▶ **Text**
⁂
The following is a summary of “A comprehensive analysis of the association between placental pathology and recurrent preterm birth,” published in the December 2022 issue of Obstetrics and Gynecology by Suresh, et al.

After preterm birth, the placenta is frequently subjected to a histologic investigation. A placental examination can help predict the likelihood of negative pregnancy outcomes even if it cannot alter the fate of the index pregnancy. The relationship between certain histologic lesions and pregnancy outcomes has been investigated in the past, but the findings were inconsistent. For a study, researchers sought to ascertain the separate contributions to recurrent preterm delivery of the main histologic categories of placental disease.

A retrospective cohort analysis of births at a tertiary care facility from January 2009 to March 2018 was conducted. A placental pathology report from the index pregnancy, ≥2 births, and an index birth <37 weeks of gestation was required for inclusion. From the pathology reports for each index placenta, the presence of maternal vascular malperfusion, fetal vascular malperfusion, acute inflammation, and chronic inflammation were extracted and categorized as none, low grade, or high grade. The relationships between each placental histologic type and the risk of recurrent preterm delivery were estimated using a log-binomial model that included all 4 placental pathological histologic categories, index gestational age, race, and maternal age. Moreover, two-way interaction terms between different placental histologic categories were investigated. On the basis of the features of the index preterm birth, 2 stratified analyses were also completed: one by late preterm (gestational age of 34–36 weeks) vs. early–moderate preterm birth (<34 weeks), and one by those who had spontaneous preterm delivery. 

The inclusion criteria were satisfied by 924 pregnant couples in total. Only persistent high-grade inflammation was independently linked to a higher risk of subsequent preterm births (adjusted risk ratio, 1.37; 95% CI, 1.03–1.81). Maternal vascular malperfusion was exclusively linked to recurrent preterm delivery among individuals who had an early preterm birth, according to a stratified analysis by gestational age group (adjusted risk ratio, 1.40; 95% CI, 1.01-1.93). There was no correlation between the histologic kinds of disease and the probability of preterm delivery among patients with spontaneous preterm labor.

Recurrent preterm delivery was linked to high-grade chronic placental inflammation among index preterm pregnancies. Only individuals with an early or moderately preterm index birth (<34 weeks of gestation) were at risk for low-grade maternal vascular malperfusion and subsequent preterm births. The results may help identify a patient’s risk profile and in generating theories on the cause of recurrent preterm delivery.
⁂
▶ **Entries shown**

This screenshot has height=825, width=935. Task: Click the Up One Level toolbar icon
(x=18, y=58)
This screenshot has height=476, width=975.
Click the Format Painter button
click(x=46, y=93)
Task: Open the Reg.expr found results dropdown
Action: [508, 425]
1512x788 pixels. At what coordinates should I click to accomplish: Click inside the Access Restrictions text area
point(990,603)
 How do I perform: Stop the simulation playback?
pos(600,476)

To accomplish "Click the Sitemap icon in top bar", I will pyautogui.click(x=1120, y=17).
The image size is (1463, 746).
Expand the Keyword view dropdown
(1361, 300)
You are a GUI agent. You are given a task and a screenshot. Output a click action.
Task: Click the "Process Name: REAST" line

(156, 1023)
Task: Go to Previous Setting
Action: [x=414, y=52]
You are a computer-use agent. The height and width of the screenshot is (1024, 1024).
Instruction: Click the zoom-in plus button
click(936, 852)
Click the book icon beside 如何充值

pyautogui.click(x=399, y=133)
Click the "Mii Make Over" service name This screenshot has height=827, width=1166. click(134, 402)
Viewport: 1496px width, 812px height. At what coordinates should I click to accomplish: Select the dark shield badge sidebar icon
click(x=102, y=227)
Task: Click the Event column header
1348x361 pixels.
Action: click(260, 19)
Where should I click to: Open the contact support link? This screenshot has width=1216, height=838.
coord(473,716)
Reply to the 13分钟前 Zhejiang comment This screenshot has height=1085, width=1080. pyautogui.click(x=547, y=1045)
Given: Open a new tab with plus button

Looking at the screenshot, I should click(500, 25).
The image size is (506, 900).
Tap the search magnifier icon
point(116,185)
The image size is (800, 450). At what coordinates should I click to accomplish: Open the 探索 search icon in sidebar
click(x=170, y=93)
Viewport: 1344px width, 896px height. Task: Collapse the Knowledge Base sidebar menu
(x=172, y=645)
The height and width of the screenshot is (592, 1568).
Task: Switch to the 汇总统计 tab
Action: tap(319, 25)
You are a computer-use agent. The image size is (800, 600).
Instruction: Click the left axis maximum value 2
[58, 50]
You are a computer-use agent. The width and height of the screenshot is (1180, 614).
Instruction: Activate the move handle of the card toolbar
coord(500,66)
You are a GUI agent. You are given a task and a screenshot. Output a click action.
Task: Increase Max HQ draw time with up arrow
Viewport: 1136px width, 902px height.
⁂
▶ **What you are asked to do**
Please quote the placental pathology summary word for word, everything from "Recurrent preterm delivery was" down to "recurrent preterm delivery.". The material has no connection to the text.

▶ **Solution to the problem**
Recurrent preterm delivery was linked to high-grade chronic placental inflammation among index preterm pregnancies. Only individuals with an early or moderately preterm index birth (<34 weeks of gestation) were at risk for low-grade maternal vascular malperfusion and subsequent preterm births. The results may help identify a patient’s risk profile and in generating theories on the cause of recurrent preterm delivery.